╭─ Exercise material
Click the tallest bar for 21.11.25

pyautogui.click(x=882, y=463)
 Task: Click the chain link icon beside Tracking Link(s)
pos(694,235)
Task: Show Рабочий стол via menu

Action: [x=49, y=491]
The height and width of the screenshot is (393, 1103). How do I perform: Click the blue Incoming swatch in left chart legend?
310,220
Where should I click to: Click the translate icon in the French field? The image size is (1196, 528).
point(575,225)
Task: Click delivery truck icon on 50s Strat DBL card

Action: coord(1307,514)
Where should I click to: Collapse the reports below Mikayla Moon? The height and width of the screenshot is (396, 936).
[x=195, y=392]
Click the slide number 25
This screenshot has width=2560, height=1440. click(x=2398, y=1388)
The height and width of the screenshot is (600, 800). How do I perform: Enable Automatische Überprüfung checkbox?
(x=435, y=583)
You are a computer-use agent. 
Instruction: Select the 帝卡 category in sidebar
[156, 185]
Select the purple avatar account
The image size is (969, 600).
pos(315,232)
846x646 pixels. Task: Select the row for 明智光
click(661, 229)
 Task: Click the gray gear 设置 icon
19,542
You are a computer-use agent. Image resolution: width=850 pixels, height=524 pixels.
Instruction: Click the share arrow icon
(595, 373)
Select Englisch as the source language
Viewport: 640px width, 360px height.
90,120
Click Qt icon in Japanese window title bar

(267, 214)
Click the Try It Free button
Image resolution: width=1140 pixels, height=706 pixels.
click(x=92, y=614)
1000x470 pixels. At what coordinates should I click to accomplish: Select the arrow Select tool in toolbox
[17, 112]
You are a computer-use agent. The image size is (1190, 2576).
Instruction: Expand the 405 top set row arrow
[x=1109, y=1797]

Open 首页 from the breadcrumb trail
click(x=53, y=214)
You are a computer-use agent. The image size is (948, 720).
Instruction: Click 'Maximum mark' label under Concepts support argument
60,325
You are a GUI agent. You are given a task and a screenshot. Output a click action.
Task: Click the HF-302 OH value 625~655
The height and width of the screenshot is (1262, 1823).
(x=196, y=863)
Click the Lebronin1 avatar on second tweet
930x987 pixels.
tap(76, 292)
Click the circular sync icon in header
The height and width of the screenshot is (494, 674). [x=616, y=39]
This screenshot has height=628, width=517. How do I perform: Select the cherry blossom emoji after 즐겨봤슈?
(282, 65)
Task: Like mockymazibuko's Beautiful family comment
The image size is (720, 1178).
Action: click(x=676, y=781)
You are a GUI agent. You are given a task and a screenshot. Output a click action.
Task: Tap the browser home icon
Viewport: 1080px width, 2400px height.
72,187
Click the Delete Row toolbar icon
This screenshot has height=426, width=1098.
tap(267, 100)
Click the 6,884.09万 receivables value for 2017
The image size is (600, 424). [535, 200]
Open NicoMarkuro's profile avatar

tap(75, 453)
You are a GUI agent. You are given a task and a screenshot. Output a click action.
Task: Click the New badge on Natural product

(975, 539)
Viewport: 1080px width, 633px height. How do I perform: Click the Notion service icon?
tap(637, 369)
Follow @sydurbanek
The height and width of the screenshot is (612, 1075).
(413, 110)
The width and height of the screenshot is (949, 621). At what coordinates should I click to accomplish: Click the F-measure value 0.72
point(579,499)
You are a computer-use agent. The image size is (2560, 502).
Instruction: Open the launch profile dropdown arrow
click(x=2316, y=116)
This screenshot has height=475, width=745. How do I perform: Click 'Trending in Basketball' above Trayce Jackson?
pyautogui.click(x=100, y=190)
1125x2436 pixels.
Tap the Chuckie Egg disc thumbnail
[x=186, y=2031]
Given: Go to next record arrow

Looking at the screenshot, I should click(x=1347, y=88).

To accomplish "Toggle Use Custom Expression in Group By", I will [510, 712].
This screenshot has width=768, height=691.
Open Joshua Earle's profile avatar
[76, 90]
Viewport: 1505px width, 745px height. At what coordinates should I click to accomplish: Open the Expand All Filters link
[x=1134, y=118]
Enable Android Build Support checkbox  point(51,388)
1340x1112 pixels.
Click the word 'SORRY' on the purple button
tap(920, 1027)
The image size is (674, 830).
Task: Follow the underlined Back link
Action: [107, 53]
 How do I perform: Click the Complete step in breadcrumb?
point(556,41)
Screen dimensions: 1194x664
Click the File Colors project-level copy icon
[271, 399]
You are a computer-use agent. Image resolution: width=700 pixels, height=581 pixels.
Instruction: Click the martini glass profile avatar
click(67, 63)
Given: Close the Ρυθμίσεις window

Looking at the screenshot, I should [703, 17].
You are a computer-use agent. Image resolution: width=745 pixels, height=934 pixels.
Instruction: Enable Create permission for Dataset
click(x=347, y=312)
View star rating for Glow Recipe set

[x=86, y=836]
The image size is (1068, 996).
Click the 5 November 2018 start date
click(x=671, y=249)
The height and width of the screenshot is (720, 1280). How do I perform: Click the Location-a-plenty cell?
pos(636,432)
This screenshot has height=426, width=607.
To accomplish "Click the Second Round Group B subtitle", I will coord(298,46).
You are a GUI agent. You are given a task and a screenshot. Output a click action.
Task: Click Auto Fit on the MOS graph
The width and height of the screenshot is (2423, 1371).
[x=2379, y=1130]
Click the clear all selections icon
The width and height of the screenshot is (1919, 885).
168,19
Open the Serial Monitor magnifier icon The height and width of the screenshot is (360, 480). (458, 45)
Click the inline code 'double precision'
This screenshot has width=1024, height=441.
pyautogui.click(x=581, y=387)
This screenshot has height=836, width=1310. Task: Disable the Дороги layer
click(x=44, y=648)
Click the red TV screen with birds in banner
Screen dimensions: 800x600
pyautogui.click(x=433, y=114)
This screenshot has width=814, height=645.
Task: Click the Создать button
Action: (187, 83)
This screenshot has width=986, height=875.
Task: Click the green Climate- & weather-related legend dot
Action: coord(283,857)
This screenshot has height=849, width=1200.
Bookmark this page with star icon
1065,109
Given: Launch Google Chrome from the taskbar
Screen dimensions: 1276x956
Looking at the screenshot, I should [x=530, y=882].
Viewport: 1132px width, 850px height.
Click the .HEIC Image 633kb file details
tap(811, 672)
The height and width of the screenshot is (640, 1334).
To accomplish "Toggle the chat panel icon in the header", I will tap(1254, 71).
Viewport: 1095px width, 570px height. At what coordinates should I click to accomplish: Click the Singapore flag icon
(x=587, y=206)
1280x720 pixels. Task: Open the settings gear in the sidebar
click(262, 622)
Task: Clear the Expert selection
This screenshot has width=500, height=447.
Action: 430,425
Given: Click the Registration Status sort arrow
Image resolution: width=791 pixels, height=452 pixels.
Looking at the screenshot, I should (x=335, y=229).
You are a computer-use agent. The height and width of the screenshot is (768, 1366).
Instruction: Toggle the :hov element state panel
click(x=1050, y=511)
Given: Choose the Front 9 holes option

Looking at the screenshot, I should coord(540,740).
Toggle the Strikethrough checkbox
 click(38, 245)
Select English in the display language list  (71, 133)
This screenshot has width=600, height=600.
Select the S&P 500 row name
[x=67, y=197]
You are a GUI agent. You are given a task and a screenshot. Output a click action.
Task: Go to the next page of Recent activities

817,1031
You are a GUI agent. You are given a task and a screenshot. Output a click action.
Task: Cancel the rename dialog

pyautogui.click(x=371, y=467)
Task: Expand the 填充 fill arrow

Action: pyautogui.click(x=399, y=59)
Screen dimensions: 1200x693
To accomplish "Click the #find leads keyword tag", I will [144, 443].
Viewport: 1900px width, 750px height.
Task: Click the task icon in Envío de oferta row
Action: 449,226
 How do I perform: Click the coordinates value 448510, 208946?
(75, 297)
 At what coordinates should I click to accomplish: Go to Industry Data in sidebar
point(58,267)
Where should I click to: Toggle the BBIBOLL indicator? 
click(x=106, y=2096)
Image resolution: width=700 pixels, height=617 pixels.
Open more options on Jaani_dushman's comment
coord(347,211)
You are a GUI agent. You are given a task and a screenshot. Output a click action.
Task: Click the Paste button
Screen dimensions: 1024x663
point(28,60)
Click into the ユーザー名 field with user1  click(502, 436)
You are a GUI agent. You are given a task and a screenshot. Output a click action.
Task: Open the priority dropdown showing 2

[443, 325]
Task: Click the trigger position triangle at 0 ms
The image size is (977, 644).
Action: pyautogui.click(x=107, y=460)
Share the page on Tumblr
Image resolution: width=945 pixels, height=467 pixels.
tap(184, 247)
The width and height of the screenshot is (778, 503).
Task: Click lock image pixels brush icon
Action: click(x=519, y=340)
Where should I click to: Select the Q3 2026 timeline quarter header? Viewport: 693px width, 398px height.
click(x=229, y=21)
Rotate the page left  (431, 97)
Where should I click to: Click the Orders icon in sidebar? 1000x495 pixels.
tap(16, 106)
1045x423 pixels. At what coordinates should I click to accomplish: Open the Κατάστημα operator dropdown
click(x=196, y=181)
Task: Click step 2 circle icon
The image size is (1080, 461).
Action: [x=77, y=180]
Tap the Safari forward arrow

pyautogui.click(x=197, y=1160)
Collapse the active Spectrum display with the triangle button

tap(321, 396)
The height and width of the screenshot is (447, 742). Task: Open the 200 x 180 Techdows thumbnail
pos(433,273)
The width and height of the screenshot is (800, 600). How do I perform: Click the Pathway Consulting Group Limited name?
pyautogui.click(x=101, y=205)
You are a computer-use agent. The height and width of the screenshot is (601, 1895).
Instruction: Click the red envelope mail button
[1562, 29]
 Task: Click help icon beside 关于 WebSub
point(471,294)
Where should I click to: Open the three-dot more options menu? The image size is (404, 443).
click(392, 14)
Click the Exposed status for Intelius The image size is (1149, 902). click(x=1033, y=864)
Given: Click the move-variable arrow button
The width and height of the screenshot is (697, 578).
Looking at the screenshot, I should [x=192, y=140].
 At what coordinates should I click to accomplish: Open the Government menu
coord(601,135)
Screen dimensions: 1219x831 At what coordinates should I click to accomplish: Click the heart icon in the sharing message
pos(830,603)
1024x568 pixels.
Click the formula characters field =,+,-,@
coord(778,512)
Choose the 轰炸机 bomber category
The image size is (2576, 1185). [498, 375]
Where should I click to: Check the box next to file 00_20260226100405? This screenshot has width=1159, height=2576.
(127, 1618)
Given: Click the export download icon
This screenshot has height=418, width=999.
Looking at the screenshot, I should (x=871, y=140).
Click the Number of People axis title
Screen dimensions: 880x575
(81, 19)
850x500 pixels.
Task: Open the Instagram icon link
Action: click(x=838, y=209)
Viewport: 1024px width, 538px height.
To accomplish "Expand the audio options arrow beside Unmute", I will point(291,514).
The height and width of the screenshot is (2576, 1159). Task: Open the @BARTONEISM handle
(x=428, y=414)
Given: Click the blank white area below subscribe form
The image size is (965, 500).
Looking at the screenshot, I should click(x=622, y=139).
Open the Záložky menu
╰─
• What you are asked to do
Only the lines containing the word "language" should be returned from the data above.

• Task answer
Select Englisch as the source language
Select English in the display language list  (71, 133)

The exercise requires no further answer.